• _Set exercise_
Put every line of the items below into a JSON list of strings, one string per line, and omit blank lines.

»»

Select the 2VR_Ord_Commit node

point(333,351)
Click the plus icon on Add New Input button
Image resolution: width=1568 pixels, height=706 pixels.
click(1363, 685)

««

• _Answer for this exercise_
[
  "Select the 2VR_Ord_Commit node",
  "point(333,351)",
  "Click the plus icon on Add New Input button",
  "Image resolution: width=1568 pixels, height=706 pixels.",
  "click(1363, 685)"
]